Outbound-only Voice over Internet Protocol (VoIP) subscribers will soon be able to sign-up for a chosen geographic number, under legislation amendments proposed in a discussion paper released by the Australian Media and Communications Authority (ACMA).
The "Geographic numbering amendments" discussion paper outlines amendments proposed by ACMA to the Telecommunications Number Plan 1997, would result in geographic and Location Independent Communication Service (LICS) or "0550" numbers assigned to outbound only services such as VoIP Out. The amendments also require carriage service providers to "inform customers who choose to receive numbers in alternative locations of the implications of this choice".

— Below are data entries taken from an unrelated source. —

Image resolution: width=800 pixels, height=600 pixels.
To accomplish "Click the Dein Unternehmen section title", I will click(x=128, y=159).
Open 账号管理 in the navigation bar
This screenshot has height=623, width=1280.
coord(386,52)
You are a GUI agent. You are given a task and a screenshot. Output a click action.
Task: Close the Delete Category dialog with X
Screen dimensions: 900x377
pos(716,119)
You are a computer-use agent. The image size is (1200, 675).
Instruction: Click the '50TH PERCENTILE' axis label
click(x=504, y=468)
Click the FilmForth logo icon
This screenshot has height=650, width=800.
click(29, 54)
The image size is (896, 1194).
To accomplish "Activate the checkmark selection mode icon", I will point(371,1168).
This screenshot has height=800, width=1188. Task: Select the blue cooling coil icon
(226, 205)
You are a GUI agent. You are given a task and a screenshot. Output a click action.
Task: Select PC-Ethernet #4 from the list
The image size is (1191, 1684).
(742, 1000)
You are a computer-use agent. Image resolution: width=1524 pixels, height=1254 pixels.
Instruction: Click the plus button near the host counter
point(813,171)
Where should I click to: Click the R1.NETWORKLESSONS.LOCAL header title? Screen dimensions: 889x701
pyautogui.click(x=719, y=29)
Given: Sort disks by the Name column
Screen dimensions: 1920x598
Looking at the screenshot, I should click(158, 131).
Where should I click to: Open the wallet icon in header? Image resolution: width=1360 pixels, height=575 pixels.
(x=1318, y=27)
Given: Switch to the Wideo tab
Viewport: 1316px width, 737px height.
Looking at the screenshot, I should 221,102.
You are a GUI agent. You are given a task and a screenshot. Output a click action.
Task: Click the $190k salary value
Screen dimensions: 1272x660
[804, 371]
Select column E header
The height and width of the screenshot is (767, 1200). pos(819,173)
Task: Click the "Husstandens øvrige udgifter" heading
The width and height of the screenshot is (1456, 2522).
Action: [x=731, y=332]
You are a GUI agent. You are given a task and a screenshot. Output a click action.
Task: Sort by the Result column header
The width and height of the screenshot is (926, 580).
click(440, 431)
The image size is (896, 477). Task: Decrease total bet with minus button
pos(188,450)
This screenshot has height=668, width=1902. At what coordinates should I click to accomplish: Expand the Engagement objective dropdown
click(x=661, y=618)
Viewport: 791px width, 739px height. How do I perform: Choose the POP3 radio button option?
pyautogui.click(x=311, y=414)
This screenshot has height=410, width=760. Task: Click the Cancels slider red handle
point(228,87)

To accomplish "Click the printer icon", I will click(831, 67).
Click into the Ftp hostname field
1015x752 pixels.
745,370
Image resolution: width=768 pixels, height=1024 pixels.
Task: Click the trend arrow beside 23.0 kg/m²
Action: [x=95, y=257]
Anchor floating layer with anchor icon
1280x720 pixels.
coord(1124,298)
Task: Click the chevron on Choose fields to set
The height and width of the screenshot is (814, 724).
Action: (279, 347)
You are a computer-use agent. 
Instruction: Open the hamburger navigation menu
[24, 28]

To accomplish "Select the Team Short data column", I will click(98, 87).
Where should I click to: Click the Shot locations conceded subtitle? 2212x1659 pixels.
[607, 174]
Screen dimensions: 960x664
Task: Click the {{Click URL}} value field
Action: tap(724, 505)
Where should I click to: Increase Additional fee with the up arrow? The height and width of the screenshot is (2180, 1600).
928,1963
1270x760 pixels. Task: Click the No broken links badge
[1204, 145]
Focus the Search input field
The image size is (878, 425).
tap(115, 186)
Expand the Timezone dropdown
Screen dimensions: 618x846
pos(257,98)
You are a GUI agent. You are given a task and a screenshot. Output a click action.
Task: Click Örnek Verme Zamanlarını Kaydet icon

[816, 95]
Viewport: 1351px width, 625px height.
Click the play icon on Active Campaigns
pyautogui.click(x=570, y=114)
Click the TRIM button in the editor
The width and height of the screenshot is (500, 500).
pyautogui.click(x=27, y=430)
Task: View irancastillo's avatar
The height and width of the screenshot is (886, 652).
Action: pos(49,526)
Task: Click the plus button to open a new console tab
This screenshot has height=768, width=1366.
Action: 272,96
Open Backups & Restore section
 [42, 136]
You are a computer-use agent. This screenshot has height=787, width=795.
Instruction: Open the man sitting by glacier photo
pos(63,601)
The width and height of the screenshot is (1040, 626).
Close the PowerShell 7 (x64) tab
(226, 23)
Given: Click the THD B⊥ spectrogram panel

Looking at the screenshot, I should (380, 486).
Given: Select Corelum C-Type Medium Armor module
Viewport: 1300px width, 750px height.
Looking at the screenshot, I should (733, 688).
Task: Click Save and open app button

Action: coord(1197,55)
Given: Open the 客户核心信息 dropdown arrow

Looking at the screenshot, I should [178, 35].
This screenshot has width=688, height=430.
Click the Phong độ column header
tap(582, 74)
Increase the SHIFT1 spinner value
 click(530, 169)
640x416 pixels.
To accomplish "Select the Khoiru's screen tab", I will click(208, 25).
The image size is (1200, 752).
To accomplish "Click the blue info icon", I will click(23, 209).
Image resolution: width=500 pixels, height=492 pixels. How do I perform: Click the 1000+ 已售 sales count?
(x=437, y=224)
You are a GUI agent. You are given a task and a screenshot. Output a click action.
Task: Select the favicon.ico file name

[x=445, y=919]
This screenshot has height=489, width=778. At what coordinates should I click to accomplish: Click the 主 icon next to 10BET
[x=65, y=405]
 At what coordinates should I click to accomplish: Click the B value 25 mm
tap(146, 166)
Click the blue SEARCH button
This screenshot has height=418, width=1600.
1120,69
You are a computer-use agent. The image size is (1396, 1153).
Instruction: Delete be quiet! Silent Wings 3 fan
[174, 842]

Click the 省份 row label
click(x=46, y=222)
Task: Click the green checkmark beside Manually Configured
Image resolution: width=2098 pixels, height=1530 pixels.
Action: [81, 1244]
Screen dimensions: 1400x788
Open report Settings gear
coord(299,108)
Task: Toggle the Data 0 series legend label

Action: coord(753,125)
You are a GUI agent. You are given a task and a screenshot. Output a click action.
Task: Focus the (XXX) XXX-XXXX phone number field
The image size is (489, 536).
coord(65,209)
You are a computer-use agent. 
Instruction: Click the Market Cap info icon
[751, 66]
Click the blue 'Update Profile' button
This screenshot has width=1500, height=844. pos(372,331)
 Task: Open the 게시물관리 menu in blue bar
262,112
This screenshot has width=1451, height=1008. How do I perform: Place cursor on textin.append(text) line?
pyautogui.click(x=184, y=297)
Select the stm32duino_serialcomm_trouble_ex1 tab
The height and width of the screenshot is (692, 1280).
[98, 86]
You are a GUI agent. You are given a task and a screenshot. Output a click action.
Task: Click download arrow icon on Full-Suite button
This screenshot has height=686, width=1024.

The new legislation would mean that outbound VoIP services are treated in the same way as a traditional PSTN services. Customers will be provided with a geographic number linked to a specific location. Calls will be charged in relation to that location information, regardless of whether or not the VoIP call is actually made from that location. This would allow business or consumers to set up a Sydney-based phone number, despite being initiated from a VoIP phone in Melbourne.
The proposed amendments will also allow VoIP subscribers to more easily port their number between service providers.
A report released by the Department of Communications, Information Technology and the Arts (now the Department of Broadband, Communications and the Digital Economy) in 2005 found attempts to change primary legislation and geographic numbering regulation was not required for VoIP services in the short term, but a longer term strategy would eventually be required.
According to the new discussion paper from ACMA, the National Broadband Network has further emphasised the need for a strategy.
In 2007, ACMA assigned the "0550" or LICS number range to VoIP services in order to avoid problems relating to inaccurate call charges based on unreliable geographic information from service providers.
The ACMA paper states the body intends to "make small amendments to the Numbering Plan so that it evolves to support greater flexibility, ensure consumers are adequately informed about the implications of their choices and provide certainty for industry."
"Over the course of 2010, the ACMA intends to examine a range of these other emerging numbering issues, to inform the ACMA's broader approach to the allocation of telephone numbers under the Numbering Plan and the regulation of numbering administrative arrangements more generally," it says.
ACMA is calling for submissions on a number of issues relating to the discussion paper. The deadline is May 31.